Solved – Raw residuals versus standardised residuals versus studentised residuals – what to use when

goodness of fitresiduals

This looks like a similar question and didn't get many responses.

Omitting tests such as Cook's D, and just looking at residuals as a group, I am interested in how others use residuals when assessing goodness-of-fit. I use the raw residuals:

  1. in a QQ-plot, for assessing normality
  2. in a scatterplot of $y$ versus residuals, for eyeball check of (a) hetereoscedasticity and (b) serial autocorrelation.

For plotting $y$ versus residuals to examine the values for $y$ where outliers may occur, I prefer to use the studentized residuals. The reason for my preference is that it allows easy viewing of which residuals at which $y$-values are problematic, although standardised residuals provide an extremely similar result. My theory on which is used is that it depends on which university one went to.

Is this similar to how others use residuals? Do others use this number of graphs in combination with summary statistics?

Best Answer

This isn't so much an answer as a clarification on terminology. Your question asks about raw, standarized, and studentized residuals. However, this is not the terminology used by most statisticians, though I note your class notes state that it is.

Raw: same as you have it.

Standardized: this is actually the raw residuals divided by the true standard deviation of the residuals. As the true standard deviation is rarely known, a standardized residual is almost never used.

- Task list -
1. Restate more briefly the paragraph of the residuals thread that begins "For plotting $y$ versus residuals," keeping its main facts.
2. Carry on the residuals thread from its last sentence.
The lines that follow have no connection to the residuals thread.

- Available data -
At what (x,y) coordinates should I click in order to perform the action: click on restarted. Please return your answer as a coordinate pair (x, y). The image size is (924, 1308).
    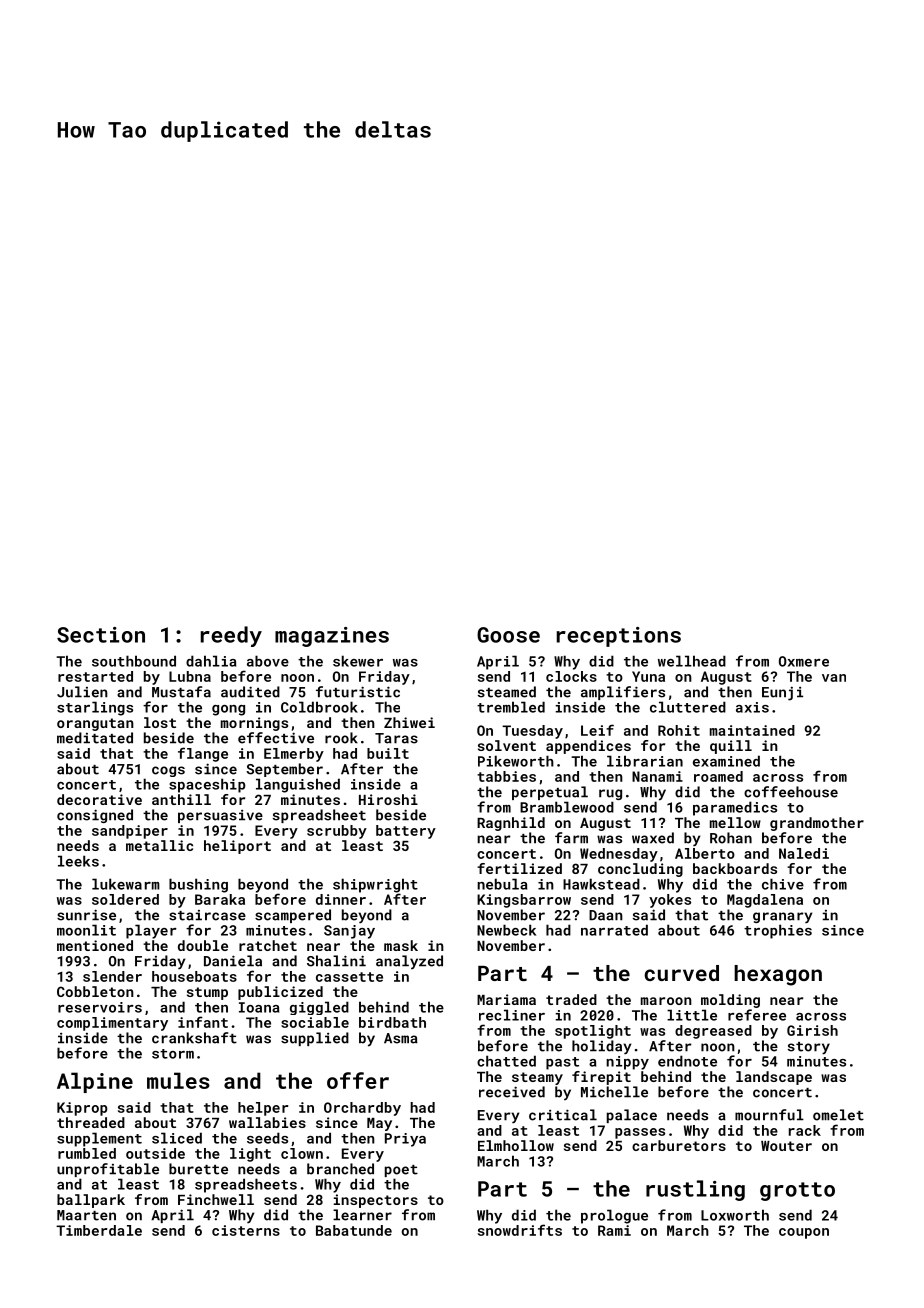
    Looking at the image, I should click on (95, 676).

- Task-by-task answers -
1. To plot $y$ against residuals and see at which $y$ values outliers may occur, the writer prefers studentized residuals because they show easily which residuals at which $y$ values are problematic, though standardized residuals give a very similar result. The writer suspects that the choice depends on the university one attended.

2.
Internally Studentized: because the true standard deviation of the residuals is not typically known, the estimated standard deviation is used instead. This is an interanlly studentized residual, and it is what you called standardized.

Externally Studentized: the same as the internally studentized residual, except that the estimate of the standard deviation of the residuals is calcuated from a regression leaving out the observation in question.

Pearson: the raw residual divided by the standard deviation of the response variable (the y variable) rather than of the residuals. You don't have this one listed.

"leave one out": Doesn't have a formal name, but it is the same as the class notes.

standarized "leave one out": also doesn't have a formal name, but this is not what the class notes call studentized.

Sources:

  1. the same wiki link you have about studentized residuals ("a studentized residual is the quotient resulting from the division of a residual by an estimate of its standard deviation")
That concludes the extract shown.